|Analysis: Complex transaction a model for avoiding tax, ownership law
January 27, 2006 - The Temasek-Shin Corp deal was structured to be complicated and achieve two objectives: Enable the parties to avoid transaction taxes and keep Shin’s foreign shareholding within the statutory limits. It has long been known that Advanced Info Service Plc (AIS) is the jewel in the Shin crown.
Singapore Telecommunications had appeared to be the most promising partner for Thailand’s biggest mobile-phone firm. Yet, when it showed up in 1999, it could buy only 19.26 per cent of AIS as the Shinawatra family was not willing to relinquish control of the company at the time.
Seven years later though, and the family was ready to part ways with the telecom giant. But a restructuring of the family business meant the Shinawatra clan now controlled AIS through their holdings in Shin. Thus, it was Shin that would need to sell its 42.86 per cent stake in AIS.
The problem was company-to-company transactions are subject to tax. So it was necessary to have all five members of the Shinawatra and Damapong families sell their combined 49.6 per cent stake to Temasek Holdings because individual transactions are not subject to tax.
As Prime Minister Thaksin Shinawatra noted, Shin is not a dessert. Given its size, it was not going to be easy to find a buyer with deep-enough pockets to purchase it.

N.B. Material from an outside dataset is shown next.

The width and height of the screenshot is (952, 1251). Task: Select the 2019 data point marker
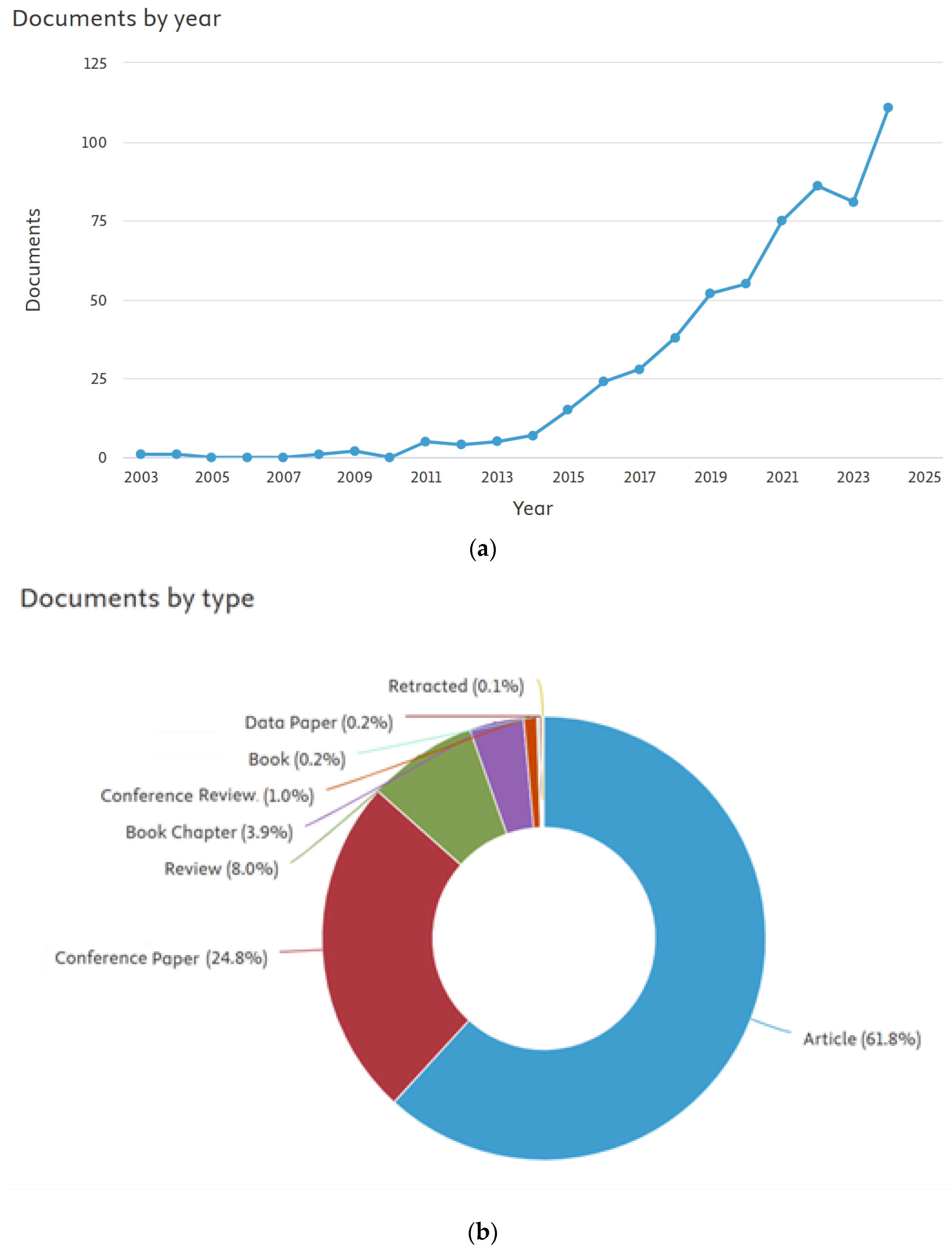point(709,293)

That might explain why the Securities and Exchange Commission relieved Shin’s buyers of the obligation to make a mandatory tender offer for all the holding company’s listed subsidiaries.
Together with the Bt73.3 billion paid out yesterday, the buyers need to come up with another Bt79 billion for the remaining shares of Shin. Though a tender also had to be made for AIS shares, it is clear from the low price it offered that Temasek does not want to buy the remaining shares in the company.
The deal could thus be completed with an investment of Bt154 billion. If it were to tender for Shin Satellite and iTV, the cost of the transaction could have swelled to over Bt280 billion. That is a huge amount of money, equal to nearly 10 per cent of Temasek’s investment portfolio of S$103 billion.
It becomes understandable then why the legal infrastructure needed to be in place to ensure that the buyer could afford to purchase Shin, otherwise the hard-to-find investor might have walked away.
In a similar fashion, the Telecommunications Act needed to be amended for the transaction to be completed. As a result of the amendment, the foreign shareholding limit in a Thai telecom firm was raised from 25 per cent to 49 per cent.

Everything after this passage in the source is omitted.